Particle Debris (week ending 6/5) Bad Checks, Hulu Greed, and American Pie

On Monday, I noted that as part of Microsoft's new initiative to flop about, scrambling to see what sticks to the wall, looking for angles to get on the Apple TV, they've come up with the Natal motion sensor for games and a download store. Cynics are not sure which is the better idea of the two, but here's an article that paints a very positive picture.

Downloaded games and content keeps the Xbox from requiring a Blu-ray player, and that's an interesting judgment call. Their own download store seems inevitable. I just Apple has a trademark on the term "app store."

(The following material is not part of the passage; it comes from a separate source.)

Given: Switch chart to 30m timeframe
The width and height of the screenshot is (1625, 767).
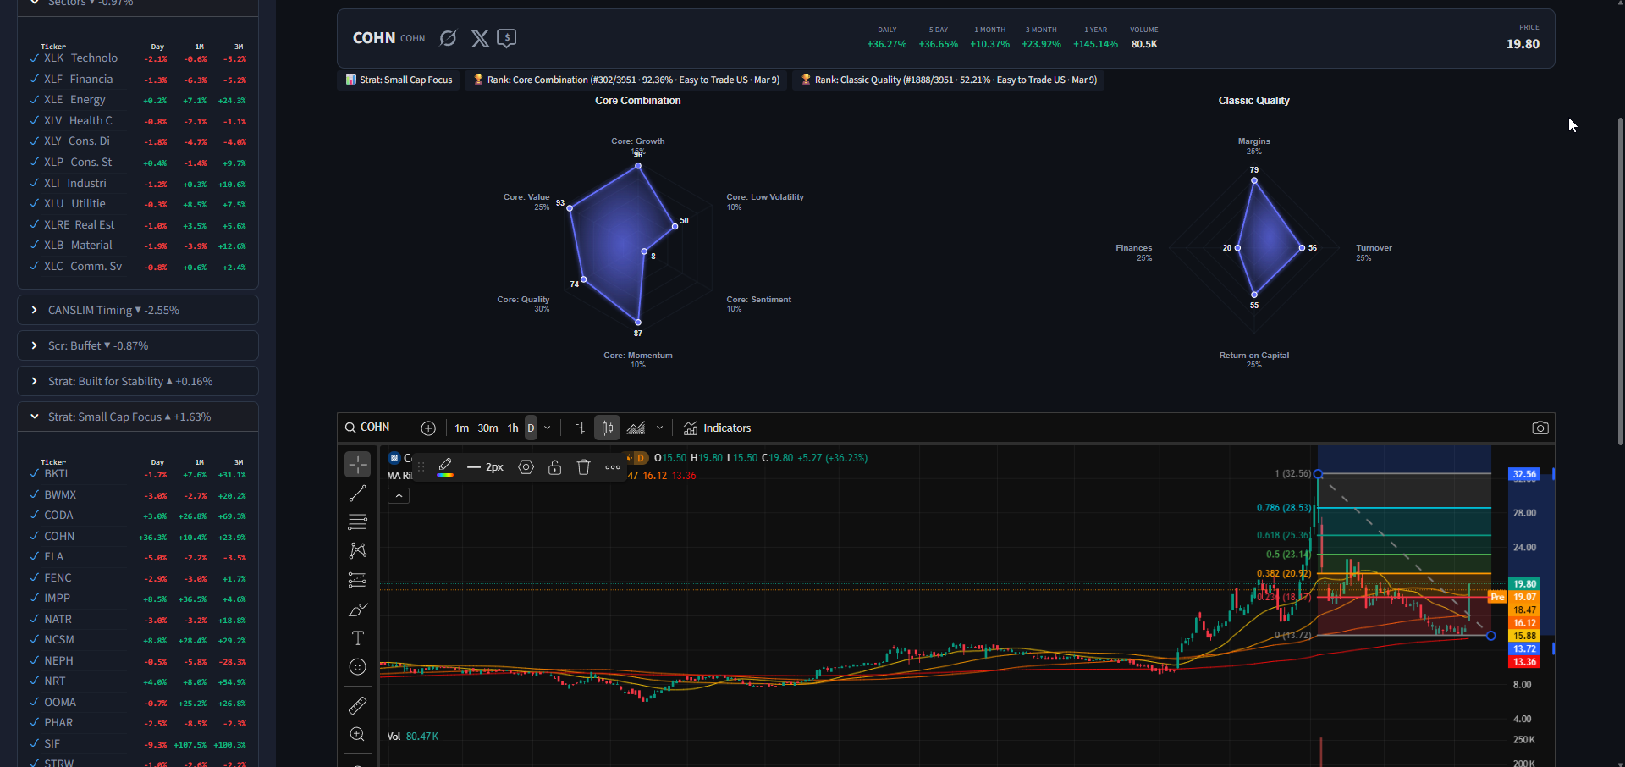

Back in 1998, many of us suspected that the future of journalism would be on the Internet. But newspapers hung on, tooth and nail. However, the end is nigh, and this chart of newspaper print ad sales tells the story. I like to explain things in words, but sometimes a quick graphic is all that's required.

We live in fascinating times. Suddenly, all those bad checks we wrote right after the turn of the century are being cashed. I see a lot of interesting, fun new things coming as a result.

Lots of people have been playing with the Hulu dedicated app for PCs and Macs this week. On Friday, I published a Quick Look Review. I liked it a lot, and it's gonna be a hit with my wife, I know, because it utilizes the Apple IR remote.


Will Hulu accidentally kill the Golden Goose?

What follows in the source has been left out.